Светлый фон

* * *

Мы приближаемся к тому, что долгие годы казалось невероятным, психологически неоправданным, к тому эпизоду в истории Марии Антуанетты, который в какой-то степени можно объяснить лишь ужасно возбужденной атмосферой того времени, систематическим, длящимся десятилетиями искусным отравлением общественного мнения. Маленький дофин, не по возрасту развитой, шаловливый мальчик, находясь еще на попечении матери, играя с палкой, повредил себе мошонку; вызванный хирург сделал ребенку нечто вроде грыжевого бандажа. Казалось бы, с этим случаем, происшедшим еще во время нахождения Марии Антуанетты в Тампле, тем самым было покончено, о нем можно было бы позабыть. Но однажды Симон или его жена обнаруживают, что рано физически созревший и избалованный ребенок предается некоему детскому пороку, известным plaisirs solitaires[330]. Застигнутый врасплох, мальчик не может отречься от проступка. Понуждаемый Симоном к ответу, кто привил ему эту дурную привычку, несчастный ребенок говорит или дает себя уговорить, что мать и тетя склонили его к этому пороку. Симон, полагающий, что от этой «тигрицы» можно ожидать всего, даже самого дьявольского, расспрашивает дальше, крайне возмущенный такой порочностью матери, и наконец дело доходит до того, что мальчик начинает утверждать, будто женщины, мать и тетка, в Тампле часто брали его в постель, а мать имела с ним половую близость.

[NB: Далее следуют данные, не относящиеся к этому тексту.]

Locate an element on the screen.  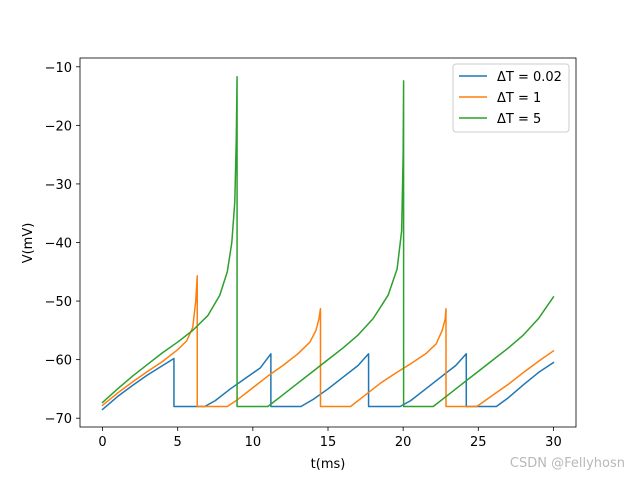
watermark-text: CSDN @Fellyhosn is located at coordinates (568, 464).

Само собой разумеется, на такое чудовищное показание ребенка, которому нет еще девяти лет, здравомыслящий человек в обычные времена ответил бы крайним недоверием. Но убежденность в эротической ненасытности Марии Антуанетты, воспитанная на бесчисленных клеветнических брошюрах революции, так глубоко проникла в кровь французов, что даже это вздорное обвинение матери в том, что она понуждала ребенка восьми с половиной лет к сожительству с нею, не вызывает ни у Эбера, ни у Симона ни малейшего сомнения. Напротив, этим фанатичным и к тому же введенным в заблуждение санкюлотам все это представляется совершенно логичным и ясным. Мария Антуанетта, вавилонская блудница, эта гнусная трибада[331], еще со времен Трианона привыкла каждый день пользоваться для плотских утех услугами нескольких мужчин и женщин. Не естественно ли, решают они, что подобная волчица, запертая в Тампле, где ей не найти партнеров для своей адской нимфомании, кидается на собственного беззащитного невинного ребенка? Совершенно потеряв голову от ненависти, ни мгновения не сомневаются ни Эбер, ни его мрачные друзья в истинности обвинения, возводимого ребенком на свою мать. Теперь остается лишь черным по белому запротоколировать позор королевы, чтобы вся Франция узнала о беспримерной развращенности этой подлой «австриячки», для кровожадности и испорченности которой гильотина будет лишь малой карой. И вот снимаются три допроса: допрашивают мальчика, не достигшего девяти лет, пятнадцатилетнюю девочку и мадам Елизавету; протоколы допросов настолько отвратительны и непристойны, что в их подлинность трудно поверить, но они существуют, их можно прочесть и сегодня, эти уже пожелтевшие от времени постыдные документы Национального парижского архива, собственноручно подписанные несовершеннолетними детьми.